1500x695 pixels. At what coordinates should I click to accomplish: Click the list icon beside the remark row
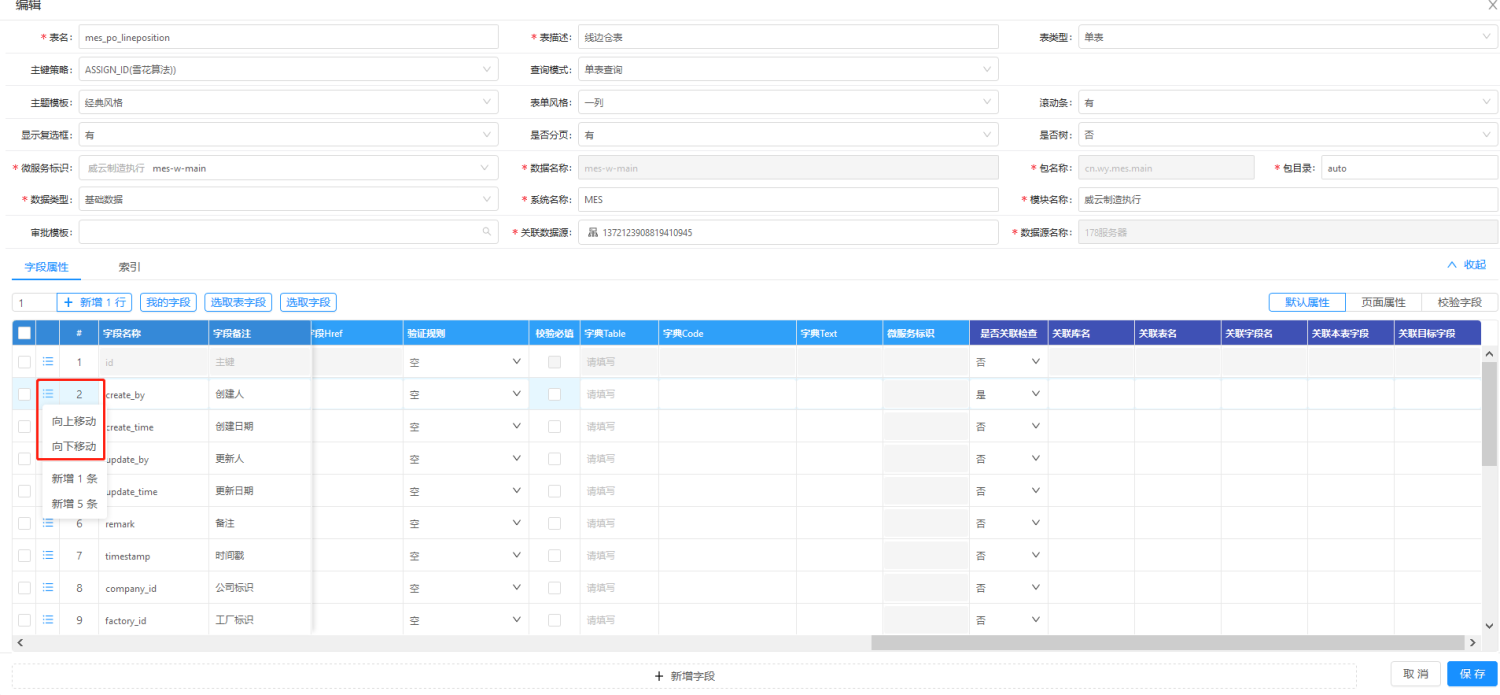47,523
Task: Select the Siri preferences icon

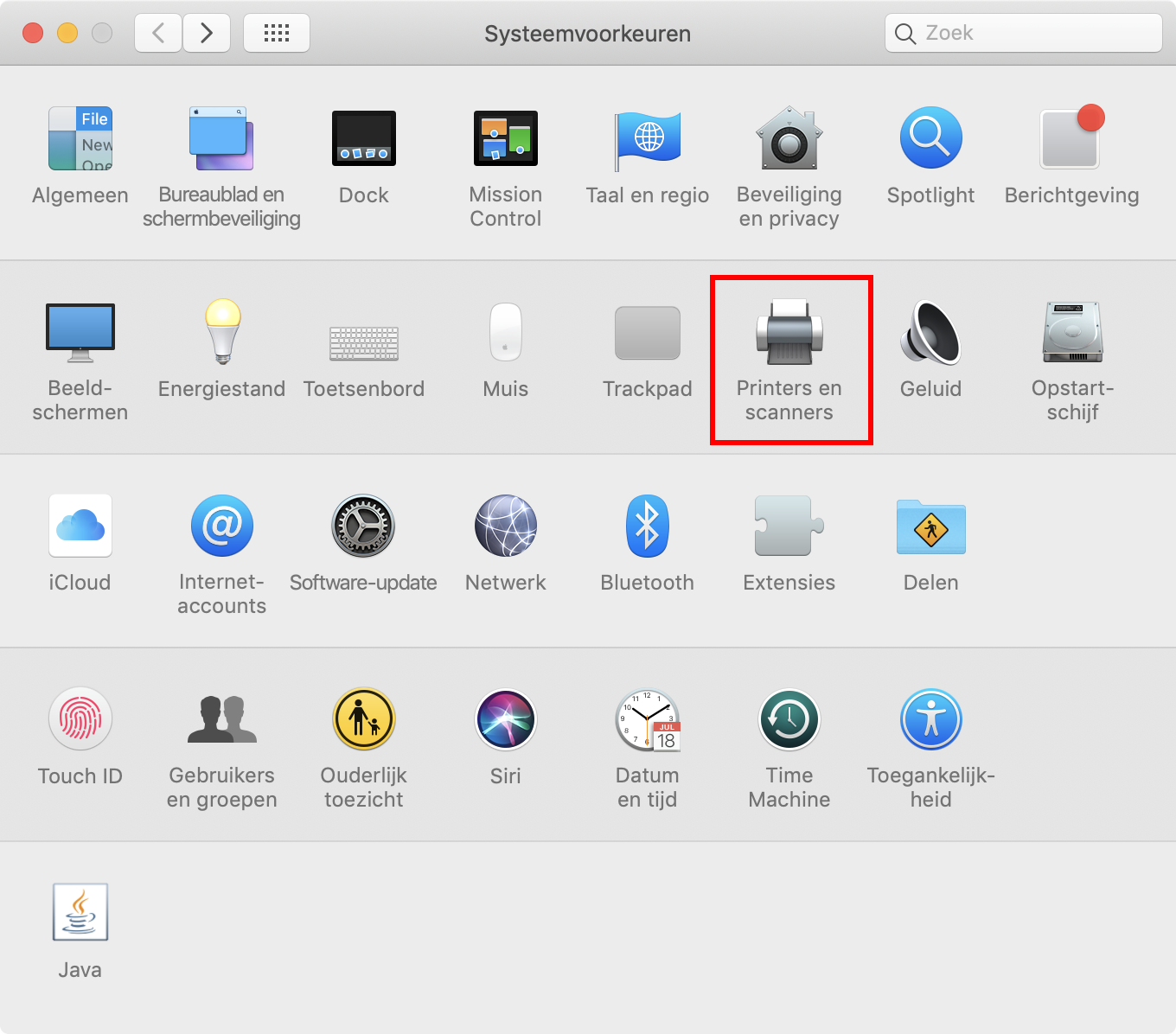Action: coord(505,720)
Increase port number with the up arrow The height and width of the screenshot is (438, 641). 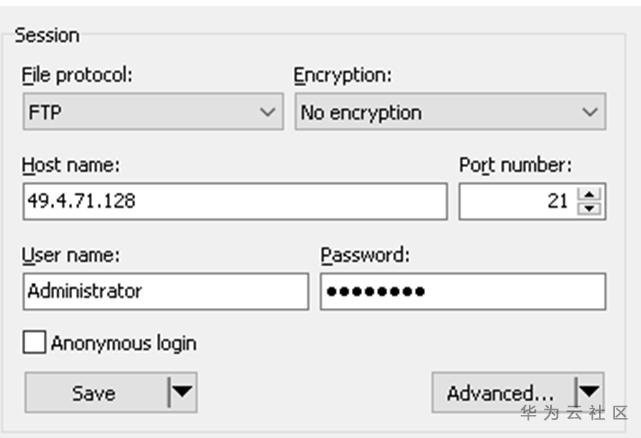pyautogui.click(x=590, y=194)
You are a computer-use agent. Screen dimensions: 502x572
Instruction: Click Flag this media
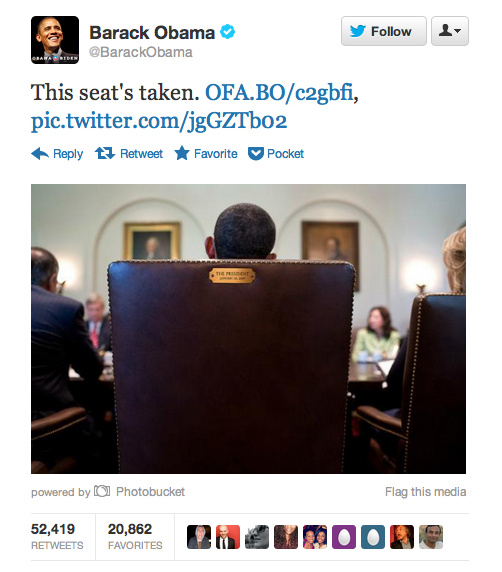[x=425, y=492]
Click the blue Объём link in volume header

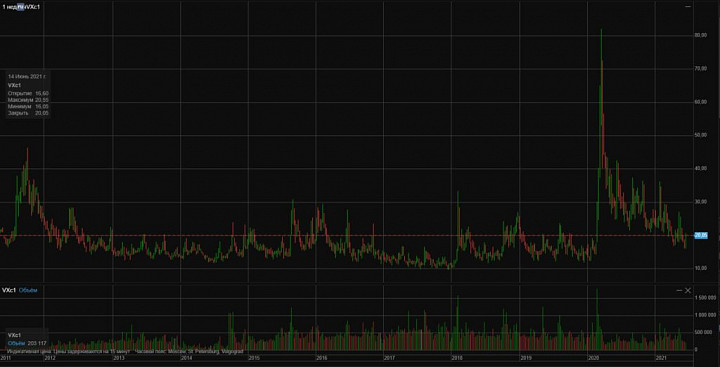28,290
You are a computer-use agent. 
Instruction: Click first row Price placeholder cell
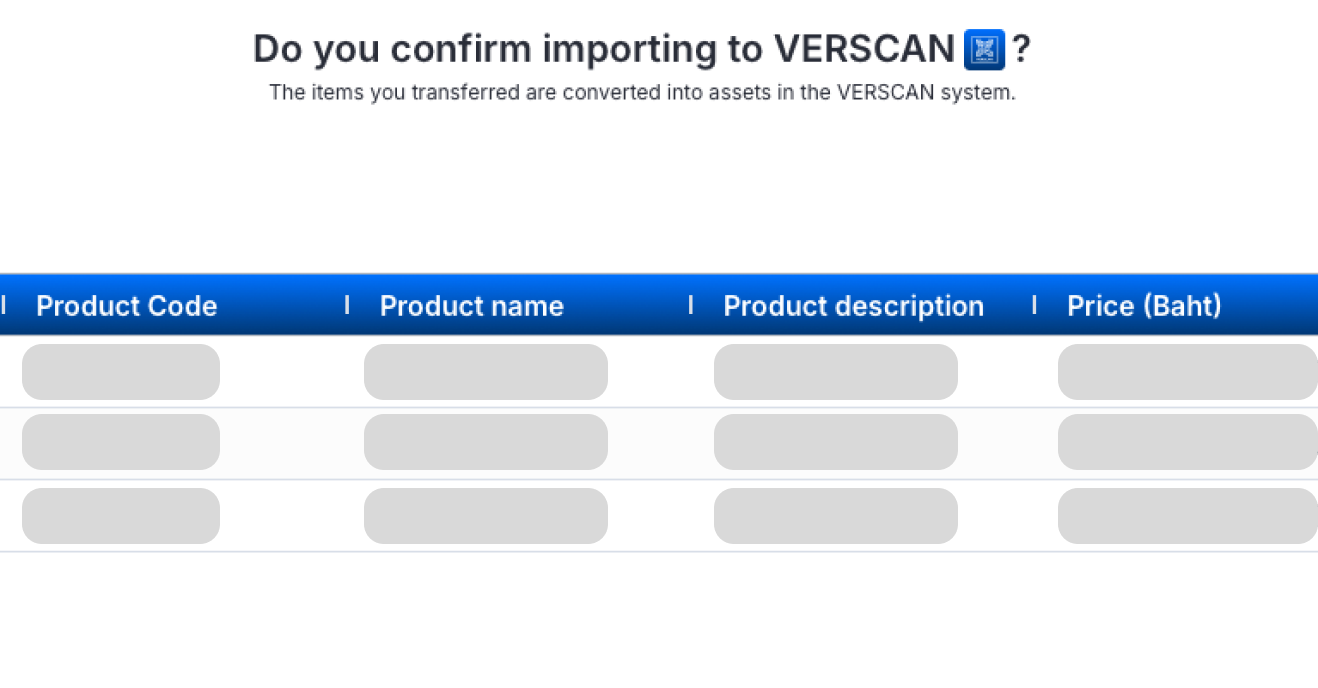[1187, 372]
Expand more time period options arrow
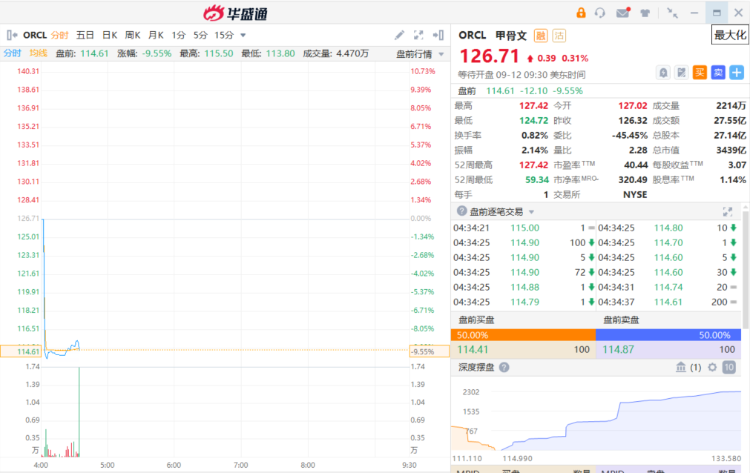Image resolution: width=750 pixels, height=473 pixels. point(243,35)
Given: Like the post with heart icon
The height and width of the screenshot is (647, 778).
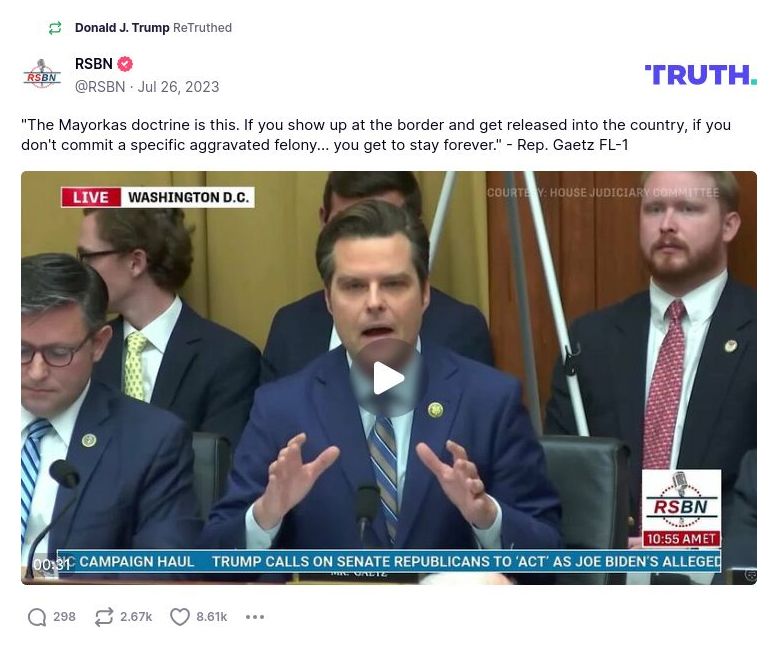Looking at the screenshot, I should (180, 617).
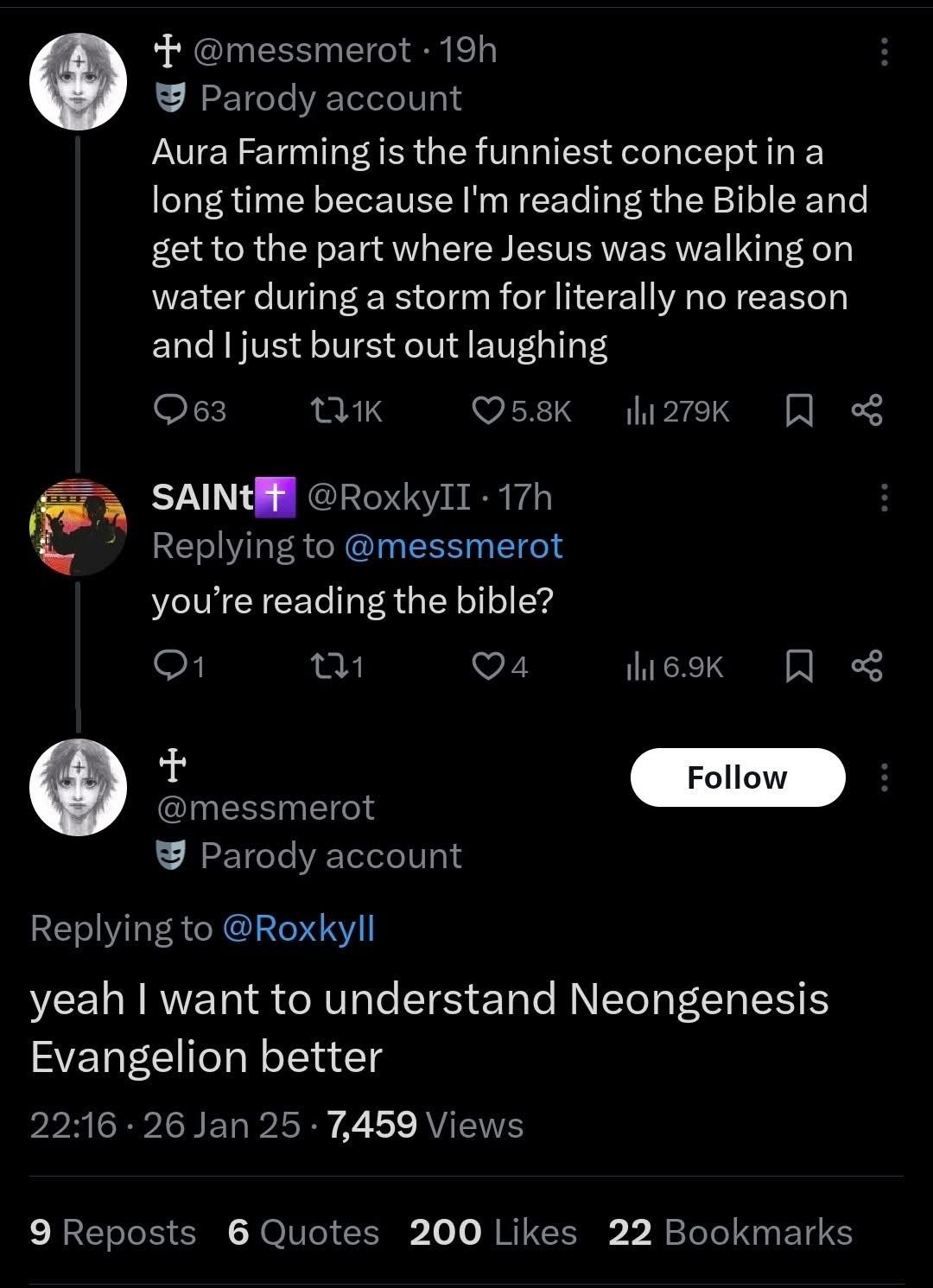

§ INSTRUÇÕES DA TAREFA: Converta em um CSV de duas colunas, "entrada" e "saída", o trecho que vai da linha que contém "Given: Like the post with heart icon" até o fim das linhas, com cada texto e sua resposta na mesma linha do CSV, cada um num campo entre aspas e com as quebras de linha trocadas por espaços. Deixe as imagens de fora.

§ RESULTADO:
entrada,saída
"Given: Like the post with heart icon The height and width of the screenshot is (647, 778).","Looking at the screenshot, I should (180, 617)."